We are for greater autonomy for trade unionists in Scotland within the unitary all-British trade union movement. .

The environment

The Scottish Socialist Alliance/ Scottish Socialist Party stands for the right of people in Scotland to live in a clean, healthy and safe environment.

We support the removal of nuclear weapons in Scotland and internationally and the safe decommissioning of Scotland's nuclear power stations - with guaranteed alternative employment to be provided.

We will fight for an integrated and affordable public transport network to discourage the use of private cars.

We will campaign for all toxic waste dumps to be identified and made safe and for all hazardous substances, including asbestos, to be safely disposed of.

We stand for the setting up of democratically elected bodies at community, city/town, regional and national level to help monitor and protect the environment.

Land

The Scottish Socialist Alliance/Scottish Socialist Party stands for a radical shift in the pattern of land ownership in Scotland as the first step to regenerating Scotland's desolate rural communities.

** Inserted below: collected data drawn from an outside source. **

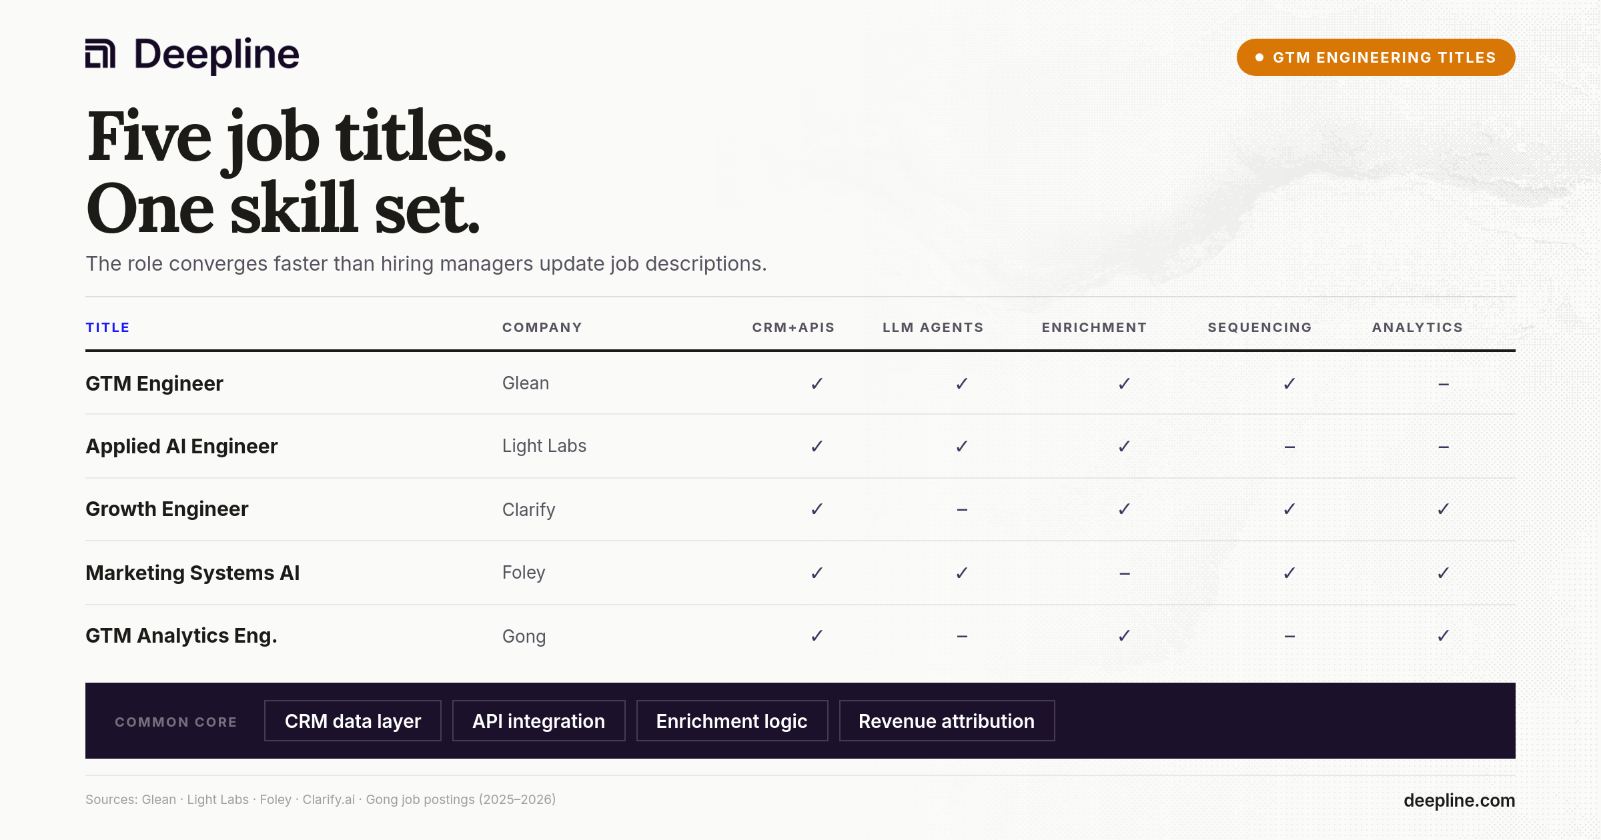Click the orange badge's white dot
Image resolution: width=1601 pixels, height=840 pixels.
pos(1259,57)
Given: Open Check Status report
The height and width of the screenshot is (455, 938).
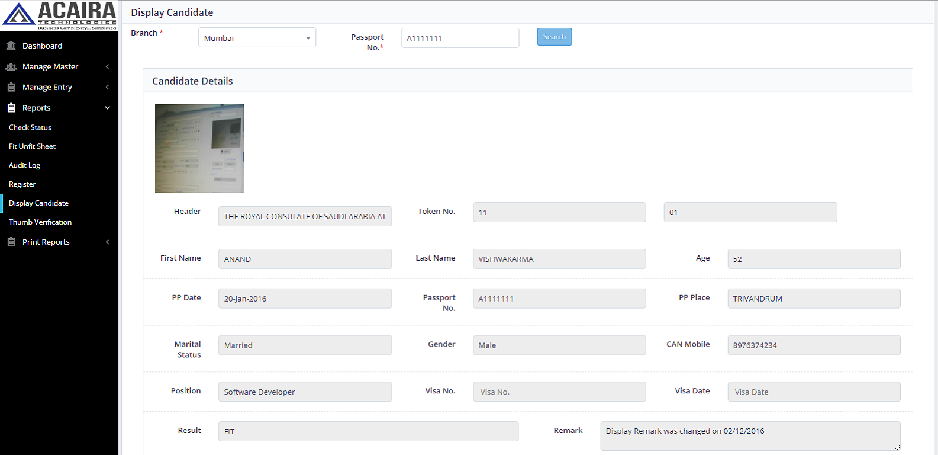Looking at the screenshot, I should click(30, 127).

We oppose the feudal landholding system in Scotland which has resulted in less than 0.01 per cent of the population owning 80 per cent of all land.

We believe that Scotland's land should be legally recognised as the common property of the people of Scotland.

We stand for restrictions on the size of landholdings with upper limits defined according to the quality of the land.

We stand for the transfer into public and community ownership of unoccupied and unutilised land, including sporting estates.

Public services

The Scottish Socialist Alliance/Scottish Socialist Party opposes privatisation of public services and will fight for the reversal of Tory and New Labour policies which encourage private profiteers to become involved in the health service, education and other public services.

We stand for the bringing into democratic control, Health Trusts, Water Boards and all other unelected quangos.

We will fight for the restoration of all cuts in health, education, housing and other public services.

We will campaign for the abolition of student fees, and for the restoration of student grants and other benefits.

Housing and homelessness

The Scottish Socialist Alliance/Scottish Socialist Party stands for a radical socialist housing policy which aims to end homelessness and provide decent, affordable accommodation for everyone.

We will campaign for the cancellation of Scotland's local authority housing debt, estimated to be £3.5 billion, which would release hundreds of millions a year for council housing programmes; and for bringing the major construction companies into the public sector under democratic management.

We will also campaign for the establishment of a democratically-elected Scotland-wide housing forum, consisting of representatives from local authorities, housing associations, tenants associations and relevant trade union.

This forum would play a key role in coordinating a national house-building and renovation programme.

We also stand for an end to the sale of council houses; and oppose the privatisation of council housing.

We will campaign to bring rents and tenancy agreements in the private sector into line with those in the public sector.